When something goes wrong with the economy, it makes very little sense to blame baseball players. They are not and will never be in charge.

If the financial system craters or freezes, we tend to hold those who are in charge of it accountable. The fact, in the 2008 crisis, that the titans of American finance did not seem to pay a sufficient price for what happened, strikes people as unfair and unjust.

This does not mean that many of them did not pay dearly for their dereliction. Think Dick Fuld. Yet, many people believe that more of them should have been held accountable when the system failed.

Outsized CEO salaries bring outsized responsibility. When the masters of the universe did not pay a sufficient price, the public believed that they have rigged the game and thus are not deserving of their pay.

We tend not to hold bureaucrats and government functionaries responsible for crises in the private economy because we do not see their heavy hands at work. Besides, most of them do not earn outsized salaries.

The exceptions are the heads of Fannie Mae and Freddie Mac. They made fortunes in the mortgage market, but were never held accountable for the crisis. Even today, no one much cares about their failures. 

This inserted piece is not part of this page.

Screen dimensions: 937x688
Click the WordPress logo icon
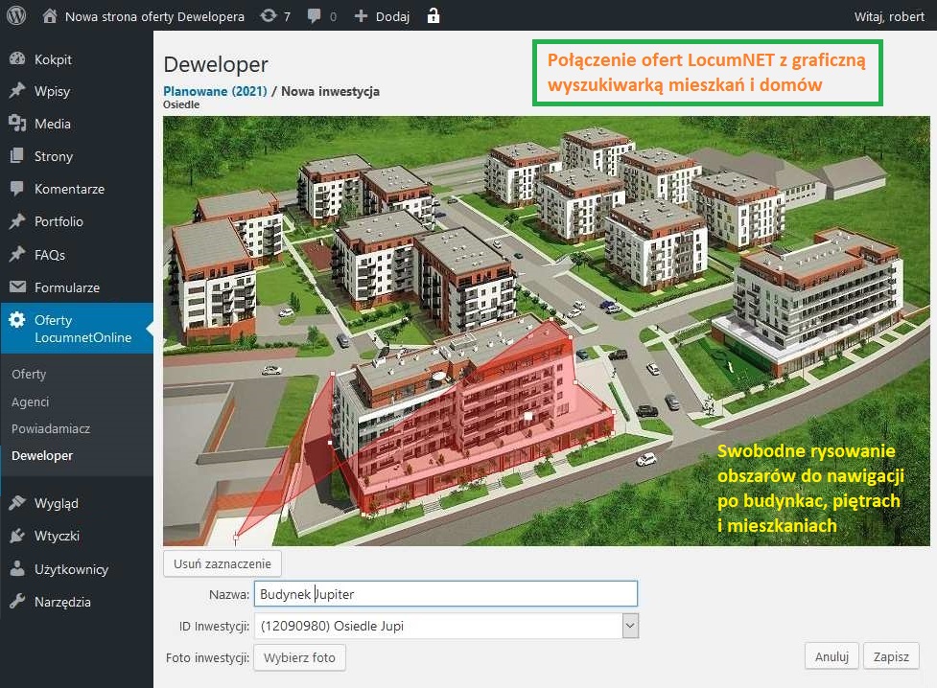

They had friends in high places. And besides, the media narrative condemned the Bush administration and Wall Street CEOs.

Surely, the CEOs of financial institutions bear some responsibility. Yet, they were in many cases the only people who knew enough to try to right the system. And besides, others bore some considerable responsibility, too. The problem had, at least in part, been engineered by Congress, the Clinton and Bush presidencies and bank regulators. With the exception of the Bush administration-- in which Mankiw served, incidentally-- the other responsible government officials walked away from the crisis.



2 comments:

Memphis said...

You guys are applying logic and reason to an argument that is intentionally deceptive and divisive, relying on a lack of understanding by those who hear it and later vote. The 'inequality' argument politicians use is a lie. But they don't care, and they don't care if you can disprove it, just so long as their weak-minded supporters don't understand your arguments and keep using their feelings to make decisions with.

Anonymous said...

Yes, there are disparities in income. Always have been, always will be. Get on with it. The world is not perfect. Life is not fair. We have so many programs in place to redistribute income. We need MORE??? Really?